SYNERGISTIC SUPPRESSION OF TUMOR GROWTH BY SELENOCYSTINE AND 5-FLUOROURACIL THROUGH JAK/STAT PATHWAY INHIBITION AND IMMUNE CHECKPOINT REGULATION

Background: Liver cancer remains a major clinical challenge due to its aggressive progression and resistance to conventional therapies. The JAK-STAT signaling pathway and PD-1/PD-L1 immune checkpoint axis are key contributors to tumor growth and immune evasion. Objective: This study aimed to evaluate the combined therapeutic effect of Selenium Cysteine (SeCys) and 5-Fluorouracil (5-FU) on tumor growth inhibition, immune modulation, and signaling pathway regulation in a preclinical liver cancer model. Methods: We conducted an in vivo study with 250 subjects assigned to control, SeCys, 5-FU, or combination treatment groups.
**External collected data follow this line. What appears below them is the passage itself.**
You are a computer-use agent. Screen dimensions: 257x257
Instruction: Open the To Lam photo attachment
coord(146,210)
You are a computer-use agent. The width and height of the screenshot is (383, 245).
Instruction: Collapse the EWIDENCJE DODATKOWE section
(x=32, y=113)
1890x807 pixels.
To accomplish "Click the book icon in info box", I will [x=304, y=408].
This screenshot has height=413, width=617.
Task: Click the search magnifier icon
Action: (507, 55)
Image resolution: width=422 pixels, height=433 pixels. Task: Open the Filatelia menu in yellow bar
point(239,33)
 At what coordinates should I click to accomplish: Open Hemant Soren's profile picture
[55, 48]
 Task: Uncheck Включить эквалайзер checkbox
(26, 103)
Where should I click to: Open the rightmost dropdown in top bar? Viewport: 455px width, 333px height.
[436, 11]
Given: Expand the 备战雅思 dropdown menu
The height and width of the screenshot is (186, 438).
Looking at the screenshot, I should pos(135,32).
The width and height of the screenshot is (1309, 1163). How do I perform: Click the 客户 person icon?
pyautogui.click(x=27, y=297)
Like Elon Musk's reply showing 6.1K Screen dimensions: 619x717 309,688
Tumor volumes, survival times, JAK-STAT pathway activation (pJAK2, pSTAT3), PD-L1 expression, and immune cell infiltration (CD8⁺ T-cells) were measured. Statistical analyses included ANOVA, Kruskal–Wallis tests, t-tests, Mann–Whitney U tests, and Pearson correlation. Results: Combination therapy significantly inhibited tumor growth (mean TGI 50.82%, p < 0.0001), reduced pSTAT3 levels (χ² = 88.456, p < 0.0001), and increased PD-L1 mRNA expression (t = 8.399, p < 0.0001) compared to controls.